• [EXTRAIT DU DOCUMENT]:
%%
Considéré comme l’un des meilleurs “bôrô man“ d’Abidjan, “La mouche“ est décédé jeudi à 33 ans, à Dabou (à 47 km d’Abidjan) des suites d’une maladie. “Il était paralysé des deux jambes pendant quatre mois“, révèle Koné.

C’est un “mal mystique“, estime-t-il. “La mouche“ avait été conduit au centre hospitalier de Cocody, commune située à l’est d’Abidjan, avant d’être envoyé chez un guérisseur traditionnel à Dabou.

Fils aîné d’une famille de quatre enfants, “La mouche“ ou encore “Moucho“ s’est forgé, à 18 ans (1998-1999), une réputation, en créant avec ses amis un jeu dangereux baptisé “bôrô d’enjaillement“.

Le “bôro d’enjaillement“, une “folie de jeunesse“

Formé du mot Malinké “bôrô“ qui veut dire “sac“ et de la francisation du terme anglais “enjoyment“, le “bôrô d’enjaillement“ a pris une dimension nationale en 1998 avec “Moucho“.

Un jeu qui consistait pour “La mouche“ et des élèves dans la capitale économique ivoirienne, à grimper sur le toit d’un bus en mouvement et faire des acrobaties et pirouettes en pleine circulation.

Ce “divertissement“ est né, selon Bah Thia Ghislain alias “Bâtiment 1er“, frère cadet du défunt, d’un manque de places dans les bus de la Société de Transport Abidjanais (SOTRA), leader du transport urbain.

Les autobus pleins de passagers, n’arrivaient plus à assurer convenablement leur travail. La masse d’apprenants aux arrêts et dans les gares étaient les grands perdants. Elèves et étudiants étaient donc obligés de jouer les acrobates, à travers les vitres, pour se faire une place à l’intérieur des bus et rallier les classes.
%%
• [ÉNONCÉ DE TÂCHE]: Recopiez mot pour mot l'extrait, depuis « Fils aîné d’une » jusqu'à « en pleine circulation. » inclus. Les items n'ont aucun rapport avec l'extrait.

• [ENREGISTREMENTS]:
%%
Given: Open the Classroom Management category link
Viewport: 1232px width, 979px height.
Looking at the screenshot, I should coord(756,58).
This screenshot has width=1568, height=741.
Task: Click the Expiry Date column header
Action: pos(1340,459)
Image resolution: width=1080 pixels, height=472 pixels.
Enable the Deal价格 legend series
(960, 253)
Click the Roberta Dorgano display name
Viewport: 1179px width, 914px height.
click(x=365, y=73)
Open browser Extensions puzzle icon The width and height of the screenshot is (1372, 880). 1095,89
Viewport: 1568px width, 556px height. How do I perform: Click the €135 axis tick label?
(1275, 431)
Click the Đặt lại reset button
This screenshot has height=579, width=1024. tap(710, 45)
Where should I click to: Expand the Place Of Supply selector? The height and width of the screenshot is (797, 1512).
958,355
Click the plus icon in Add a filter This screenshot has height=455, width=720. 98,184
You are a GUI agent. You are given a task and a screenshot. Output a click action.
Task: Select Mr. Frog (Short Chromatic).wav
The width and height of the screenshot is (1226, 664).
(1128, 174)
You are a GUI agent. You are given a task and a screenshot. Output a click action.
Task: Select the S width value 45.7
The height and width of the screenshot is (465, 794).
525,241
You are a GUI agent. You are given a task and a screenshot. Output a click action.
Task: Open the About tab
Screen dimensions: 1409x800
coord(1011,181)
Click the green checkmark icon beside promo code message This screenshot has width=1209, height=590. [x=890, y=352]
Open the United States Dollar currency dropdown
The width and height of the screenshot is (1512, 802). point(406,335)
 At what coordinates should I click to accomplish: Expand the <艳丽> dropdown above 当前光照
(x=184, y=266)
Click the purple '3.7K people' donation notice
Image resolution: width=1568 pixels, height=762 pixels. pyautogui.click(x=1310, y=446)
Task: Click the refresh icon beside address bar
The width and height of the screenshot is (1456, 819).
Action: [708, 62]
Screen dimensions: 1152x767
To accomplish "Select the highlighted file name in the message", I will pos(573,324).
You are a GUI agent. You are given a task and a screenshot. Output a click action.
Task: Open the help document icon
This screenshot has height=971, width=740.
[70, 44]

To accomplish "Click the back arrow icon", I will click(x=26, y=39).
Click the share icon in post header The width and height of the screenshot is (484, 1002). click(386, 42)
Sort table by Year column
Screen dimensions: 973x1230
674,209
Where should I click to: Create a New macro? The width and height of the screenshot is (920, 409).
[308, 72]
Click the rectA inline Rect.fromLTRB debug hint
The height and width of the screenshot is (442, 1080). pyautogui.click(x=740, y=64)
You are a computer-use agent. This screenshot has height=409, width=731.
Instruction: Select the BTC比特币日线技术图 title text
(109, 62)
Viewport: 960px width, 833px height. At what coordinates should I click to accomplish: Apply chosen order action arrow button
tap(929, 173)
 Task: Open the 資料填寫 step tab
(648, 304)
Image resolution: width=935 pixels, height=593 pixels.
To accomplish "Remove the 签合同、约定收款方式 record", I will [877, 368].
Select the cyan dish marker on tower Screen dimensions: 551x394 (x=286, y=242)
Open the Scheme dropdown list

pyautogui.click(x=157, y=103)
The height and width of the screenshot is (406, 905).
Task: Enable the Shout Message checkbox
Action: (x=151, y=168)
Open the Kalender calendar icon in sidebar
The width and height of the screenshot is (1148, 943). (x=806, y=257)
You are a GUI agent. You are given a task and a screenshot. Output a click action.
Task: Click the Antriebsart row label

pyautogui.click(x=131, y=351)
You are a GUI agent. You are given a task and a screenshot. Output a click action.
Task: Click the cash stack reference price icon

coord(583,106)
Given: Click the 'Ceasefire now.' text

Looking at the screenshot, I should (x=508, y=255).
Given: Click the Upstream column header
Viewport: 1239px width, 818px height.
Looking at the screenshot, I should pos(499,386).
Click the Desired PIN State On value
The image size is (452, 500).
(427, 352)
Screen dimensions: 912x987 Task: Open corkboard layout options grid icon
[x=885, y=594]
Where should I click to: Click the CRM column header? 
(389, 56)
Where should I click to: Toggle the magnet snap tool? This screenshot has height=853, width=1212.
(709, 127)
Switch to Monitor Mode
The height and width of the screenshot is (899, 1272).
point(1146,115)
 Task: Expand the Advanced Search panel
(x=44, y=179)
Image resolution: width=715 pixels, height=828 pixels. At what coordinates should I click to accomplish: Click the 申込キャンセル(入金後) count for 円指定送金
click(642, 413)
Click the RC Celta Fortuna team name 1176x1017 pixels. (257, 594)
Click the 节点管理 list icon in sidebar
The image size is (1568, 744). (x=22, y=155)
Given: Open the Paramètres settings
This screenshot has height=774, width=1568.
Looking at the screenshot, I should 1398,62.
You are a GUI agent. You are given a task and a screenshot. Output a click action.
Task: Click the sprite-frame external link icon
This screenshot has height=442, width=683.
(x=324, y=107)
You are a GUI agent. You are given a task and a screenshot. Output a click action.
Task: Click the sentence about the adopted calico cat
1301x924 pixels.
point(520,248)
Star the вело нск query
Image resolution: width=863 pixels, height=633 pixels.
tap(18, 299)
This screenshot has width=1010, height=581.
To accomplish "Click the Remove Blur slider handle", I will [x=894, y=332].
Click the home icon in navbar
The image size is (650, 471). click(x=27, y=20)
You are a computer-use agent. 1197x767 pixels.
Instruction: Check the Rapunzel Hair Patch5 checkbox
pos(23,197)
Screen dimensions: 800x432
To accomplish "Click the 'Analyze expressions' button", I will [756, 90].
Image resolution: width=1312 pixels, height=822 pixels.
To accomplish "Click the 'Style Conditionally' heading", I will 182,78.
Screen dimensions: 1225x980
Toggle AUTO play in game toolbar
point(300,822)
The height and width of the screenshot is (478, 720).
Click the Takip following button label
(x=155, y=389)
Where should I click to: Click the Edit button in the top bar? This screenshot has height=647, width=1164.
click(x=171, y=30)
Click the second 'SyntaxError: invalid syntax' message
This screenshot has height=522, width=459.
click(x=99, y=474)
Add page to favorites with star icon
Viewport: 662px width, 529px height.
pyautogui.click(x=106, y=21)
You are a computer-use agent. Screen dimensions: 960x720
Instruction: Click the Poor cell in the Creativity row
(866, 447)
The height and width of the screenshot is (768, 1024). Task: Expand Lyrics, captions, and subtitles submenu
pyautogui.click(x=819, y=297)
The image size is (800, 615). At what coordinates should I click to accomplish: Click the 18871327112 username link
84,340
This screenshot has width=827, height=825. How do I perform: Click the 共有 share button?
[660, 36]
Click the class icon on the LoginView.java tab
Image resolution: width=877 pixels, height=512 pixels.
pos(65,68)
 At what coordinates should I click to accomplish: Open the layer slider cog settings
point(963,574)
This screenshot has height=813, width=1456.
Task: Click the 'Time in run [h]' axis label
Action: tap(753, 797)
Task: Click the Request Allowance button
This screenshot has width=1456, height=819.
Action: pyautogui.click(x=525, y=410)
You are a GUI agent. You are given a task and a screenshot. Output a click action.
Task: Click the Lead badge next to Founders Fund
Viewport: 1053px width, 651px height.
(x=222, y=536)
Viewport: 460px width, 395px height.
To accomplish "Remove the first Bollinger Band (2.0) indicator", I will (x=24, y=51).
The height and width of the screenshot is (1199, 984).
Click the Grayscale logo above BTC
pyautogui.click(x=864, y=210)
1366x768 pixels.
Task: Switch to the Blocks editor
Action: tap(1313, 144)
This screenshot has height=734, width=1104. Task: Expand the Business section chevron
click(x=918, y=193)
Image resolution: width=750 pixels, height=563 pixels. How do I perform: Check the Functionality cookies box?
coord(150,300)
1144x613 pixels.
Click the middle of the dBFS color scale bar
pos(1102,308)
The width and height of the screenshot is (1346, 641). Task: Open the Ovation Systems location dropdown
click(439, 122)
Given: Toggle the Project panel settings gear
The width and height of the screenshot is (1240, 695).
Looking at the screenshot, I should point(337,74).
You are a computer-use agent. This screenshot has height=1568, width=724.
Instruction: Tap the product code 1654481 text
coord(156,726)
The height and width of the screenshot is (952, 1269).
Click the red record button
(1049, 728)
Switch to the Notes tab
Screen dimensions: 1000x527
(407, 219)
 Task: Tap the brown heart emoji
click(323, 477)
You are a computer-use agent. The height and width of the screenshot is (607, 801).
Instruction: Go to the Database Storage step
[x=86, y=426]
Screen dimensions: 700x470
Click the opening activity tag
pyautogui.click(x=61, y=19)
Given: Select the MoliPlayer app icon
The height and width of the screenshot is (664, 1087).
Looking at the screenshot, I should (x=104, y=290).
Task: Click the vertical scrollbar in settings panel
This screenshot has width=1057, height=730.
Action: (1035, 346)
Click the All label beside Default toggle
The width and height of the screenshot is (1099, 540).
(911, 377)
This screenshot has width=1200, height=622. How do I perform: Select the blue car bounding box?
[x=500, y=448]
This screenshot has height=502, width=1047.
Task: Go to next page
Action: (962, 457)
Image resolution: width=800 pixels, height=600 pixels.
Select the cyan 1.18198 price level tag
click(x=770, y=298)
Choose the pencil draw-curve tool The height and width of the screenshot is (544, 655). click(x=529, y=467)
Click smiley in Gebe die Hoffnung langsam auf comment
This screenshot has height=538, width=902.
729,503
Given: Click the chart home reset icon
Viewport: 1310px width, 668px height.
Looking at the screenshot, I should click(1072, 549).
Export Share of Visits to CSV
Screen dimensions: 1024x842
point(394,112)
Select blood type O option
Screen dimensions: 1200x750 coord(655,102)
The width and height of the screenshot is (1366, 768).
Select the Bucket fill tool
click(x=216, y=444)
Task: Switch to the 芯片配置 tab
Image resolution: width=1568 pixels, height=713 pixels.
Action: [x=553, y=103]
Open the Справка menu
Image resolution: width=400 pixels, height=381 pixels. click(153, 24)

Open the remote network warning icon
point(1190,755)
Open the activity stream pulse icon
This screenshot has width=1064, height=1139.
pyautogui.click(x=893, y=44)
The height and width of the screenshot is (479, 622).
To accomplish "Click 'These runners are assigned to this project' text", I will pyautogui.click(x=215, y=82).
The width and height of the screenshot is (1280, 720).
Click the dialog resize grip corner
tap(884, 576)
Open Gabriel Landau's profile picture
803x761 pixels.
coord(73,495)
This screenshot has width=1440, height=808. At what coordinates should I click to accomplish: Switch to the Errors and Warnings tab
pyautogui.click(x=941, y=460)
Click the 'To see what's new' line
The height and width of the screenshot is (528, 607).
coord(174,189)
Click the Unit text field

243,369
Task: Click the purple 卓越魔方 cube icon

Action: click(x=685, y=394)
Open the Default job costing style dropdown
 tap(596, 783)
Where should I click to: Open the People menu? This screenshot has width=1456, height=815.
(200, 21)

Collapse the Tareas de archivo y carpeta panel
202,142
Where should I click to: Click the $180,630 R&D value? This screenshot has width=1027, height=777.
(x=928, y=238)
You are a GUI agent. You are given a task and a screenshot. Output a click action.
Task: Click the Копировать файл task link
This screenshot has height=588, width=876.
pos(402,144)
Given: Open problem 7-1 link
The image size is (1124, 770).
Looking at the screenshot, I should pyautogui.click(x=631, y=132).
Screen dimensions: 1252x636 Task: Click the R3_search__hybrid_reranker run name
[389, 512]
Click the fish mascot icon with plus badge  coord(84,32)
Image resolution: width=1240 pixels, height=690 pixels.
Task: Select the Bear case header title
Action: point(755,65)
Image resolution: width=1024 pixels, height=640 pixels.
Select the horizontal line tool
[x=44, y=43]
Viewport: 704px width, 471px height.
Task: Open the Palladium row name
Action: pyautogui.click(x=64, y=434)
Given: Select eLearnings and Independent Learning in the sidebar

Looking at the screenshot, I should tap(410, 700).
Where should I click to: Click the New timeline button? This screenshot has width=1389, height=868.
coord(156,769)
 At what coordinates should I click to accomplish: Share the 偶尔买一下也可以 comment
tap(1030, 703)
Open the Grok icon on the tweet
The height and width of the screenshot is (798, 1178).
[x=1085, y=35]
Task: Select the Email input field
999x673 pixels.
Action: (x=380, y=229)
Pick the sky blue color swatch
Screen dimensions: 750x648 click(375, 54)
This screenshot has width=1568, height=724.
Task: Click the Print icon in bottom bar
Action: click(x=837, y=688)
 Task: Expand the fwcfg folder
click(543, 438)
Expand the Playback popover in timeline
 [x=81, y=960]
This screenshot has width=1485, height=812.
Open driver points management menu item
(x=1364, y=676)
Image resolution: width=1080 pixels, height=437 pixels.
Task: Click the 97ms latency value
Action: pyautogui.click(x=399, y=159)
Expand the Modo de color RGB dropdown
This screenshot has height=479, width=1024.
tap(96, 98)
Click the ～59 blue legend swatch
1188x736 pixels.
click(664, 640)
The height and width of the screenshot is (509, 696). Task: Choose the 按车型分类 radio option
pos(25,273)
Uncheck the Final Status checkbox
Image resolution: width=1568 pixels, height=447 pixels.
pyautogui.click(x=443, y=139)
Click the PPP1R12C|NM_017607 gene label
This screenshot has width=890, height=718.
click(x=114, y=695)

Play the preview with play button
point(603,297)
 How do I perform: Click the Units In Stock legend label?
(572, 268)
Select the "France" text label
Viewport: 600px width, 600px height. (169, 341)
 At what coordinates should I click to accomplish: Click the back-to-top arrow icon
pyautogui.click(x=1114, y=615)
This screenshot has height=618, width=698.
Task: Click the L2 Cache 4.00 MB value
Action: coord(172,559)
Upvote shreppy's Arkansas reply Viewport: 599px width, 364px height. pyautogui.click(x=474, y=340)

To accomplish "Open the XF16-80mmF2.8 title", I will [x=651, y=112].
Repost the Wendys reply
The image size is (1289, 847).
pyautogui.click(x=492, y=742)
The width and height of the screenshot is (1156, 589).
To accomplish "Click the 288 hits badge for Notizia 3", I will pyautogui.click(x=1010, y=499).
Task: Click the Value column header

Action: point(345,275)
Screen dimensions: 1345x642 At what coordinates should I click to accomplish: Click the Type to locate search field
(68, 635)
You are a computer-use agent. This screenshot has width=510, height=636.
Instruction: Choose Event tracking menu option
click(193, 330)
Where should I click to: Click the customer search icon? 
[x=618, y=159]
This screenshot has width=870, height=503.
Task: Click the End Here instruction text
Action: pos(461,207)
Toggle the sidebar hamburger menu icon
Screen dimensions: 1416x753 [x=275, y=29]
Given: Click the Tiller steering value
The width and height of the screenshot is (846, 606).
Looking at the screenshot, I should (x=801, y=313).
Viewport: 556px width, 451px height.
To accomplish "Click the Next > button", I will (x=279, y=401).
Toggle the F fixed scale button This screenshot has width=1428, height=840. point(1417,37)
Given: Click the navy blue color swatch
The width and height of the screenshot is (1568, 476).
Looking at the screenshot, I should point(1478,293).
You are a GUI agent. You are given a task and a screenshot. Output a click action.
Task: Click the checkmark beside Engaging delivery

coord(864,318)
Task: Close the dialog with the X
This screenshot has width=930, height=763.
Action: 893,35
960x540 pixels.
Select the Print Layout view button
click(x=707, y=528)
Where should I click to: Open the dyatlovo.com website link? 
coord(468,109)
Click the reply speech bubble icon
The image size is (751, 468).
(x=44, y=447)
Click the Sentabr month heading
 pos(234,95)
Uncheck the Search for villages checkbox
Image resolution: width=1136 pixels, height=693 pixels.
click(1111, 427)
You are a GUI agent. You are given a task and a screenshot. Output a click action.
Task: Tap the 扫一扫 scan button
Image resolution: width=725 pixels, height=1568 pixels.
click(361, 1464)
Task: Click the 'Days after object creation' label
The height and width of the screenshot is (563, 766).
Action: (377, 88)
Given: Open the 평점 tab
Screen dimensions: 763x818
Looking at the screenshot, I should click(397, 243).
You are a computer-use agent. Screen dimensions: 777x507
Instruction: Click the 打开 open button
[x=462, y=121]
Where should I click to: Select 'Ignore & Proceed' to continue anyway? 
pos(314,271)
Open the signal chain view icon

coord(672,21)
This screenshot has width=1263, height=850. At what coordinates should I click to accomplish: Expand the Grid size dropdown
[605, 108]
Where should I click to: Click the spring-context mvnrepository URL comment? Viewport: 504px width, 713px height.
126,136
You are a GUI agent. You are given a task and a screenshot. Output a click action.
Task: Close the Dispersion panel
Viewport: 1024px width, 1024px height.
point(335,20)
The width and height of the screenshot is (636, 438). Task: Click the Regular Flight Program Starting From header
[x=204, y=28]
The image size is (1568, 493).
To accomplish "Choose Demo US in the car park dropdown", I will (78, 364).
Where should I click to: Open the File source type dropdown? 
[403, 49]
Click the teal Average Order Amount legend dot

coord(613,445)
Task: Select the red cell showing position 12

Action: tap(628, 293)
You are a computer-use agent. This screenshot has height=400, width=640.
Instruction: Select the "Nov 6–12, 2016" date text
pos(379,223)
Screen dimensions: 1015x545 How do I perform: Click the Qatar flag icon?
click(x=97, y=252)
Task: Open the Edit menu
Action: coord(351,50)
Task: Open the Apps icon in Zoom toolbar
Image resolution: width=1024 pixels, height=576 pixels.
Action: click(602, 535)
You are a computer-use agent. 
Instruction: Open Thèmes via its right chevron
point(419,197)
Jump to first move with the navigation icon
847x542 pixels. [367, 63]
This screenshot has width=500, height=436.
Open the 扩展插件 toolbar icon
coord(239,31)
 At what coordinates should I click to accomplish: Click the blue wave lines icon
%%
• [SOLUTION PROPOSÉE]:
Fils aîné d’une famille de quatre enfants, “La mouche“ ou encore “Moucho“ s’est forgé, à 18 ans (1998-1999), une réputation, en créant avec ses amis un jeu dangereux baptisé “bôrô d’enjaillement“.

Le “bôro d’enjaillement“, une “folie de jeunesse“

Formé du mot Malinké “bôrô“ qui veut dire “sac“ et de la francisation du terme anglais “enjoyment“, le “bôrô d’enjaillement“ a pris une dimension nationale en 1998 avec “Moucho“.

Un jeu qui consistait pour “La mouche“ et des élèves dans la capitale économique ivoirienne, à grimper sur le toit d’un bus en mouvement et faire des acrobaties et pirouettes en pleine circulation.